In a statement released by Customs’ spokesperson Joseph Attah, the woman identified as Mrs. Udensi Adaeze Nwagboliwe who arrived the Nnamdi Azikiwe Airport onboard a British Airways Flight 083, was accused of buying a Louis Vuitton bag and shoe which was above N50,000 – which is the maximum worth of goods allowed for arriving passengers freely without Duty payment.
The lady reportedly failed to show receipt for the Louis Vuitton bag brand she had on her and also claimed she bought it at the duty free shop at the point of departure. A verification done online revealed she was carrying a N570, 467 worth of bag, hence the duty assessment of N165,692.

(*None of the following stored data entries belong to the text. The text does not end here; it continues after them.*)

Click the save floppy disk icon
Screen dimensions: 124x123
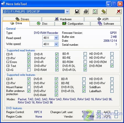click(77, 12)
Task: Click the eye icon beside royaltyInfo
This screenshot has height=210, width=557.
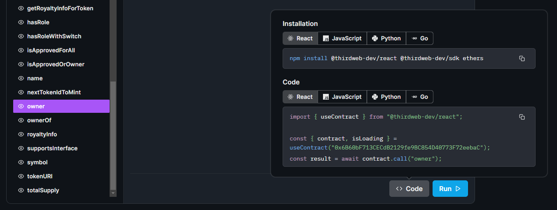Action: [21, 134]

Read the agency’s full statement below;

The attention of the Nigeria Customs Service has been drawn to a misleading narrative by one Mrs. Udensi Adaeze Nwagboliwe whose claim of being ill treated at the airport on the bases of her gender, tribe or where she comes from is going viral on the social media. Mrs. Nwagboliwe who arrived the country onboard BA083 with passport No. A07994773 at Nnamdi Azikiwe International Airport had claimed that she was singled out and slammed with Customs Duty payment for one pair of shoes and “a mini boy bag” that should have been allowed to pass freely as personal effects.

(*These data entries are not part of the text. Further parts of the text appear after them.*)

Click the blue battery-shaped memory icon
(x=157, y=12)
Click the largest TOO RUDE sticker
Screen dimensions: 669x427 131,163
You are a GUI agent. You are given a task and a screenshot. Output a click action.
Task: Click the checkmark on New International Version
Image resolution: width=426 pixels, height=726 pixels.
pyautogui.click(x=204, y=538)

There is therefore the need to make public what actually transpired to put the record straight, especially as she maliciously introduced gender, tribal and other unnecessary sentiments into what was simply a case of being told to pay duty as what was in her possession was far above the allowable value of N50,000.00 and certainly beyond what normal discretion would allow. Upon routine search of this passenger’s luggage, operatives discovered a Loius Vuitton bag and shoe. Obviously knowing the luxury brand (Loius Vuitton), she was asked to produce the receipt which will be the bases for duty calculation or not. She could not produce the receipt of what she claimed she bought at the duty free shop at the point of departure, saying the receipt was with her husband who did not travel with her.

The officers had to take the long route of ascertaining the current worth of her items through the internet. The luxury items were found to be worth N570,467.40k. Consequently, appropriate duty assessment of N165, 692.25k was made and given to her to pay into Federal Government coffer. Since she could not immediately go and pay, a detention notice was given to her showing that the items will remain with the Nigeria Customs Service until she pays and brings evidence of payment before they will be released to her.

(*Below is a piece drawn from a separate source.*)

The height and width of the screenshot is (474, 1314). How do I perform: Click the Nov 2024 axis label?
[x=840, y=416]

Instead of paying the assessed duty and pick up her items or request to see any superior officer should she have any reservation on the assessed value, she took to irresponsible use of the social media drawing all sorts of conjectures, gender (even when the officer, Ms Essien who attended to her is a lady), tribe etc and even inciting the public against the Service. Up till now, it is not clear why this lady would descend this low as to insulting a fellow woman and declaring her not fit to perform her duty and still find it convenient to complain of being ill treated on the bases of gender. Since her attempt to evade duty payment by refusing to produce receipt could not work, it appears convenient to transfer reluctance to pay tax into unnecessary public incitement.

For the avoidance of doubt, we are aware that many Nigerians complain about the allowable amount of N50,000.00, but until the law is changed, Nigeria Customs Service will continue to enforce the extant law that says personal effects shall not exceed the value of N50,000.00. Anything more than the approved value is considered Merchandise in Baggage and therefore liable for duty payment. We therefore call on members of the public to disregard these conjectures and give assurances of our resolve to treat all Nigerians with deserved courtesy and respect in the discharge of our statutory functions.